DD-A279, a peptide-based molecule targeting LPS
The most recognized hypotheses on the pathogenic mechanisms of Alzheimer’s disease (AD) are the amyloid cascade hypothesis and the tau hyperphosphorylation hypothesis. However, the underlying causes and optimal treatment are still elusive. With the repeated failure of clinical trials based on the amyloid and tau hypothesis, these hypotheses have come under inspection. Among alternative hypotheses being investigated, the infectious hypothesis is one of the emerging hypotheses for AD.
The infectious hypothesis refers to that a pathogen such as virus and bacteria is the cause of AD, supported by evidence that some pathogens like herpesviruses, Chlamydia, and Porphyromonas gingivalis are found more commonly in AD patients. Despite the some obstacles the infectious hypothesis encounters, there are optimistic evidences for further research in this area.
Various bacteria are found in the AD brain, most of which are gram-negative bacteria. It has been reported that gram-negative bacteria cross the blood brain barrier (BBB) and influence AD pathology. In addition, gram-negative bacteria byproducts such as lipopolysaccharides (LPS) and capsular proteins can also penetrate the BBB and impact on AD pathology and neuroinflammation.

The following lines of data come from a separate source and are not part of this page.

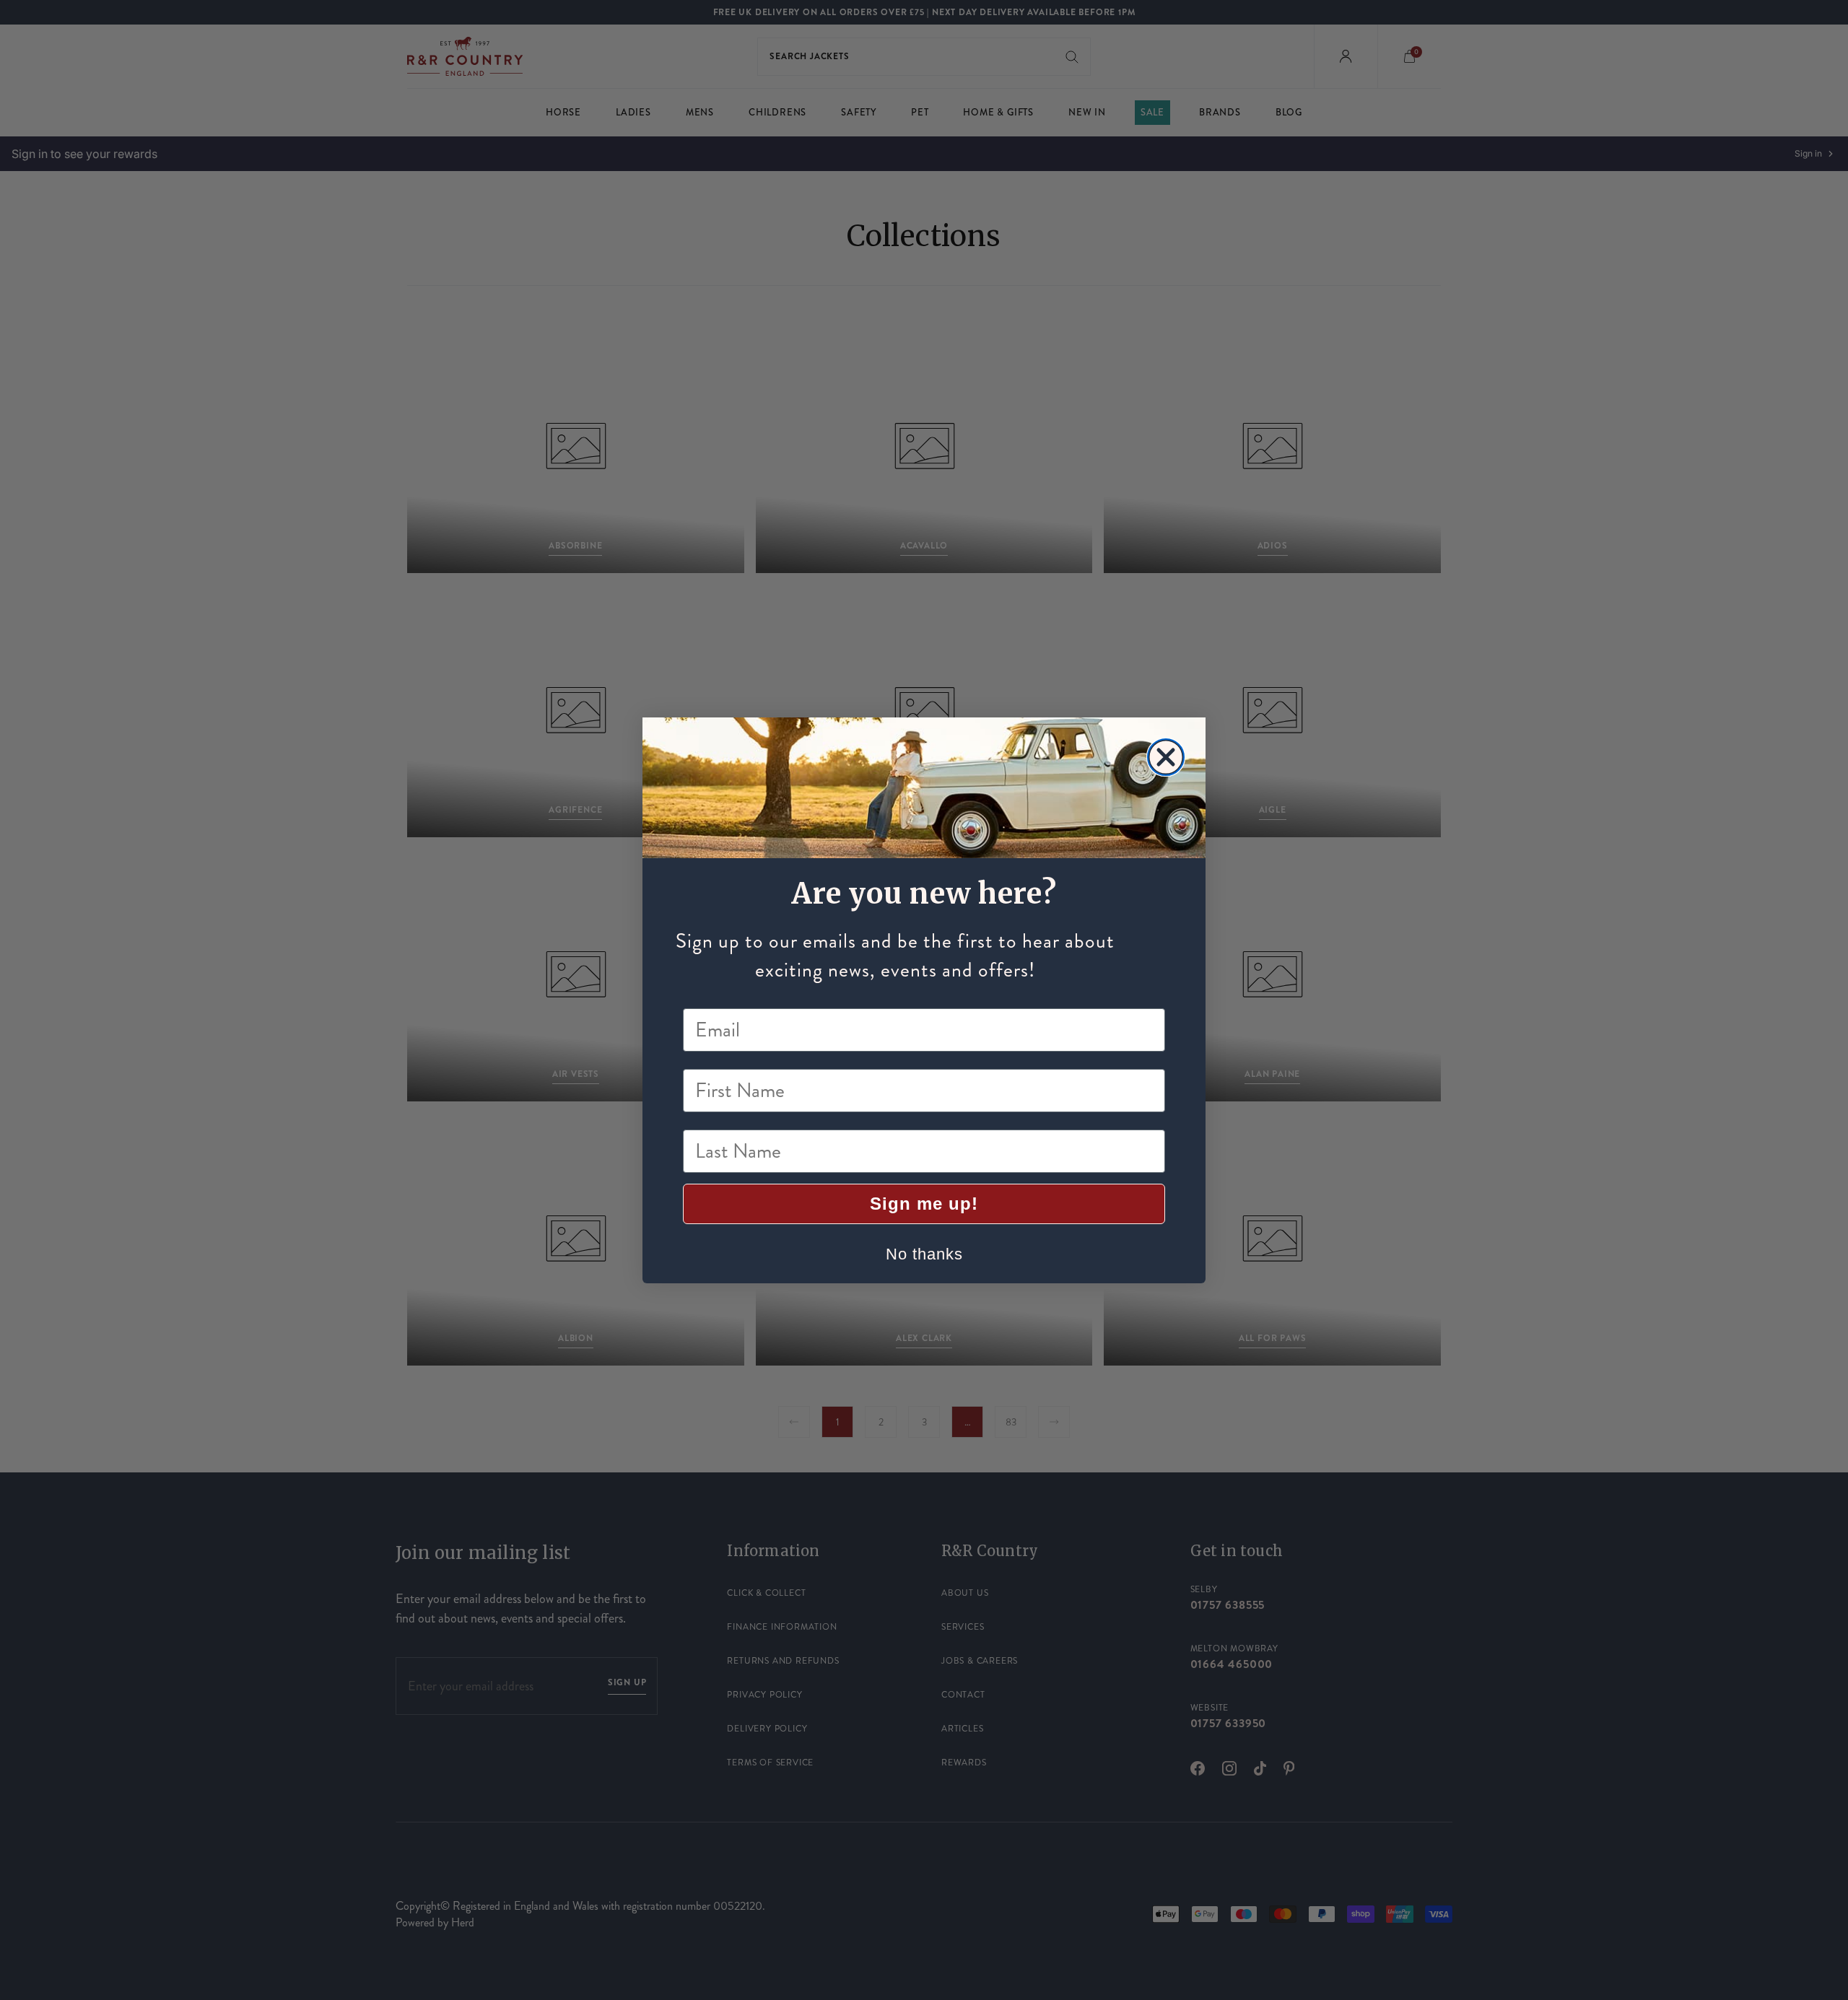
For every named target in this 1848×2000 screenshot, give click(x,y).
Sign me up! (924, 1203)
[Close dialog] (1166, 757)
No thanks (924, 1254)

P. gingivalis, one of gram-negative bacteria causing periodontitis, has been linked to cognitive impairment. Its gingipains and lipopolysaccharides have been found in the AD brain. Atuzaginstat (formerly called COR388) is an inhibitor of proteases called ‘gingipains’ produced by P. gingivalis. Although the Phase 2/3 trial (GAIN) of Atuzaginstat in AD had failed to meet its co-primary endpoints (ADAS-Cog11 and ADCS-ADL), the prespecified subgroup analysis revealed that there was a statistically significant 57% slowing of decline in the ADAS-Cog11 within a subgroup who had the saliva P. gingivalis DNA and took the higher dose. As in the case of donanemab, the jury is still out.

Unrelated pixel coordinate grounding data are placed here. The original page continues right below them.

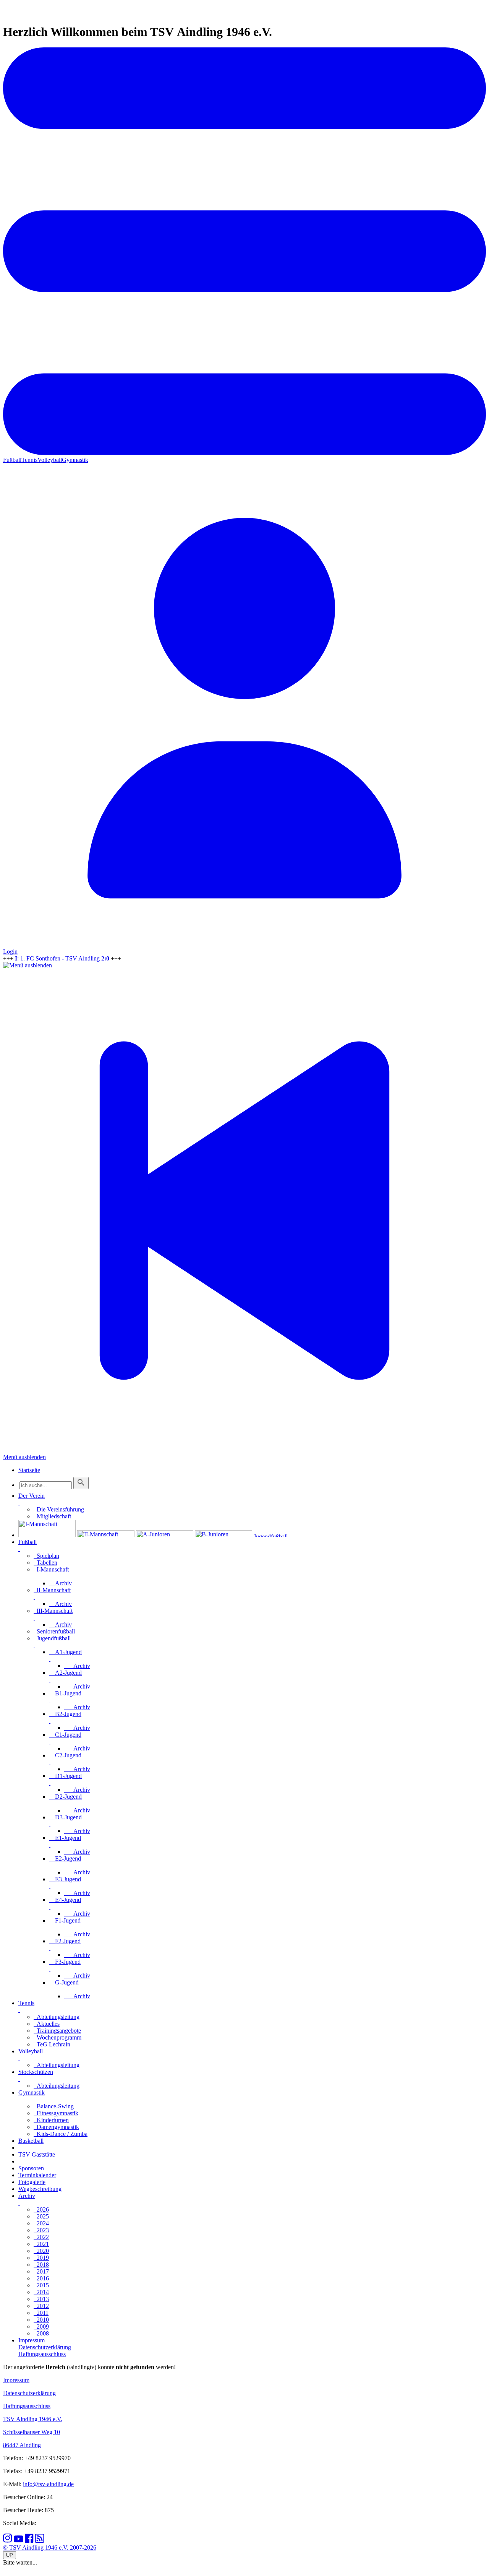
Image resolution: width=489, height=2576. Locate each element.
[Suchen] (81, 1483)
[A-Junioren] (164, 1535)
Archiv (60, 1583)
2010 (41, 2319)
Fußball (12, 460)
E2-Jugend (65, 1858)
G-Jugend (64, 1982)
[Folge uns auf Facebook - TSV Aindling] (29, 2540)
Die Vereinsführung (59, 1509)
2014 (41, 2292)
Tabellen (45, 1562)
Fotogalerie (31, 2182)
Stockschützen (35, 2072)
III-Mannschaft (53, 1610)
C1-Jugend (65, 1734)
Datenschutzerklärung (29, 2393)
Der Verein (31, 1495)
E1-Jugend (65, 1838)
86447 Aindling (22, 2445)
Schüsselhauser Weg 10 (31, 2432)
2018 (41, 2264)
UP (9, 2555)
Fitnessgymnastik (56, 2113)
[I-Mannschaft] (47, 1535)
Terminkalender (37, 2175)
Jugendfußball (52, 1638)
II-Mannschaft (52, 1590)
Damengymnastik (56, 2127)
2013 (41, 2299)
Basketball (31, 2140)
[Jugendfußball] (282, 1535)
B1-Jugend (65, 1693)
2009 (41, 2326)
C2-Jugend (65, 1755)
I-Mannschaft (51, 1569)
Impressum (16, 2380)
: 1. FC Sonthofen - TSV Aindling (62, 958)
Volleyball (49, 460)
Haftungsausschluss (26, 2406)
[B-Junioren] (223, 1535)
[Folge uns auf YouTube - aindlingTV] (18, 2540)
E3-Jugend (65, 1879)
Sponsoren (31, 2168)
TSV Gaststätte (36, 2154)
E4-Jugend (65, 1900)
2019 (41, 2257)
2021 (41, 2244)
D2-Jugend (65, 1796)
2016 (41, 2278)
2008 (41, 2333)
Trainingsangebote (57, 2030)
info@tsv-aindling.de (48, 2484)
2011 (41, 2312)
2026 (41, 2209)
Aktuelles (47, 2023)
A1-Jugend (65, 1652)
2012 (41, 2306)
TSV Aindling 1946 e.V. (32, 2419)
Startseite (29, 1470)
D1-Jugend (65, 1776)
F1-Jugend (65, 1920)
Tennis (29, 460)
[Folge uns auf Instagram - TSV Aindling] (7, 2540)
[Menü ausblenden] (27, 965)
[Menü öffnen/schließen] (19, 1502)
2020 (41, 2251)
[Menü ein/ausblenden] (244, 453)
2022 (41, 2237)
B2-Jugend (65, 1714)
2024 (41, 2223)
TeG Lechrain (52, 2044)
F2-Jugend (65, 1941)
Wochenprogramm (57, 2037)
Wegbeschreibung (40, 2189)
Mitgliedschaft (52, 1516)
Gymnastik (75, 460)
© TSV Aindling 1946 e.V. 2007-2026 (49, 2547)
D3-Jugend (65, 1817)
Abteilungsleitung (56, 2017)
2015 (41, 2285)
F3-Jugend (65, 1961)
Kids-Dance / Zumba (60, 2134)
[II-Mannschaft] (105, 1535)
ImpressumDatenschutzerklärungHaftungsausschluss (44, 2347)
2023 (41, 2230)
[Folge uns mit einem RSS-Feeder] (39, 2540)
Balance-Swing (54, 2106)
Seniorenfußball (54, 1631)
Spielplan (46, 1555)
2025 (41, 2216)
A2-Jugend (65, 1672)
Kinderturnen (51, 2120)
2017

A powerful endotoxin, LPS, among several gram-negative bacteria byproducts, exists in the blood of AD patients in high concentration, causes AD pathology, and induces cognitive dysfunction. LPS is being considered one of promising therapeutic targets for AD.
DanDi Bioscience, headquartered in Seoul, is a biotech pharmaceutical company that develops first-in-class new drugs with an innovative mechanism of action for infectious diseases. The company developed its novel, peptide-based ‘DD-A279’ effectively targeting LPS to treat AD, grounded on the infectious hypothesis. In pre-clinical studies, DD-A279 has evidenced the significant reduction in AD pathology and the attenuation of cognitive decline in AD animal models. Now, DanDi is almost ready for a global Phase 1 clinical trial.
Meanwhile, Dr. Minho Moon at Konyang University (in conjunction with DanDi Bioscience) has recently published a review paper titled “Gram-negative Bacteria and Their Lipopolysaccharides in Alzheimer’s Disease: Pathologic Roles and Therapeutic Implications.” in the journal ‘Translational Neurodegeneration’. This paper reviewed the roles and pathomechanisms of gram-negative bacteria along with their molecules, and the possibility of adopting those as novel therapeutic targets for AD.